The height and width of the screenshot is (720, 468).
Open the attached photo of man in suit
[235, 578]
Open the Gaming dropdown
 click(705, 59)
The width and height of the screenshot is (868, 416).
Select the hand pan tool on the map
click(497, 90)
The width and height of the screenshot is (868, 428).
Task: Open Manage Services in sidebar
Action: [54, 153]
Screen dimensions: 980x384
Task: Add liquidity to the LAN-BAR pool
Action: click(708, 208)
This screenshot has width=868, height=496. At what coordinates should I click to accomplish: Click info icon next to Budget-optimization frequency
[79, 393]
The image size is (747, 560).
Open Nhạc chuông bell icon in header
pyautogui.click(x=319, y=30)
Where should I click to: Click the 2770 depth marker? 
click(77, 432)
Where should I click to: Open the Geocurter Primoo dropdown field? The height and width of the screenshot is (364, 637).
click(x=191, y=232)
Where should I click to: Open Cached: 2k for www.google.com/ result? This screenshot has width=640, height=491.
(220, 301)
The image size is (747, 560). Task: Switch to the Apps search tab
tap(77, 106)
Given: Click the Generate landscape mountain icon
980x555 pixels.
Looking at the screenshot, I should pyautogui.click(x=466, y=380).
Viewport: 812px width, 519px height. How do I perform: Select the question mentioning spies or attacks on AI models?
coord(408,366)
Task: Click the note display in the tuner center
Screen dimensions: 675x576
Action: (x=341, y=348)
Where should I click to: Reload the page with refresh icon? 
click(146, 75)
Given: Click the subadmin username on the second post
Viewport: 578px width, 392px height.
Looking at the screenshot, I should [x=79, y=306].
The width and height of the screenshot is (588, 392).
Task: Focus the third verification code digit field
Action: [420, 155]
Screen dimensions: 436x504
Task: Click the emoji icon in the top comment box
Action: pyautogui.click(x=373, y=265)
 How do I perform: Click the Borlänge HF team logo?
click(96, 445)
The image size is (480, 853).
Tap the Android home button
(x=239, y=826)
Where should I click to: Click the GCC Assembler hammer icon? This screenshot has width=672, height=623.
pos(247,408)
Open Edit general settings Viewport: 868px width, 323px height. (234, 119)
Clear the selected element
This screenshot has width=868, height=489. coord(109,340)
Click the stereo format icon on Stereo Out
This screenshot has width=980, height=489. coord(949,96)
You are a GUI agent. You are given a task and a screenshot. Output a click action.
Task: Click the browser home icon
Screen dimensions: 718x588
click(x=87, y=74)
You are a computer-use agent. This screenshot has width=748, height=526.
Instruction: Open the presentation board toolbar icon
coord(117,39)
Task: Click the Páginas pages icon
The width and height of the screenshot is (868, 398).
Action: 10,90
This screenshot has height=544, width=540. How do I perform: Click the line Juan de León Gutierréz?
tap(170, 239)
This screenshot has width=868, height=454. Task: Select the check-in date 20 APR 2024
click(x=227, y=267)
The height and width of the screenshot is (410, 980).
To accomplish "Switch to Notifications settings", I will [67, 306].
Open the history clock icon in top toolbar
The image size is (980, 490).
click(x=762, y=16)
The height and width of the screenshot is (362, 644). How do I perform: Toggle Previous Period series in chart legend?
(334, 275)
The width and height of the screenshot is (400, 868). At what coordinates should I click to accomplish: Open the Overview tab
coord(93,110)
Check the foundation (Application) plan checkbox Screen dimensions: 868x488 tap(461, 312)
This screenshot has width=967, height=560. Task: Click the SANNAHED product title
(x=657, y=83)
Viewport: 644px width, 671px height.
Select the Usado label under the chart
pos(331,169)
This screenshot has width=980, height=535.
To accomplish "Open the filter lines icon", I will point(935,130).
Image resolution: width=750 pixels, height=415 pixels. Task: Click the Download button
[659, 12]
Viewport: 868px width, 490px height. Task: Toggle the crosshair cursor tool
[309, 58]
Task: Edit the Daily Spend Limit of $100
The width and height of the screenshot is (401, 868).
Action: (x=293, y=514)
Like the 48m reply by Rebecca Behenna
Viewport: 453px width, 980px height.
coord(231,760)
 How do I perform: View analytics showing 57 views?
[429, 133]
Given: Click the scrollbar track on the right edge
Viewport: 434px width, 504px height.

- _Problem requirements_:
Copy every line that contains "Edit" from the listing above.

- _Answer to this task_:
Open Edit general settings Viewport: 868px width, 323px height. (234, 119)
Task: Edit the Daily Spend Limit of $100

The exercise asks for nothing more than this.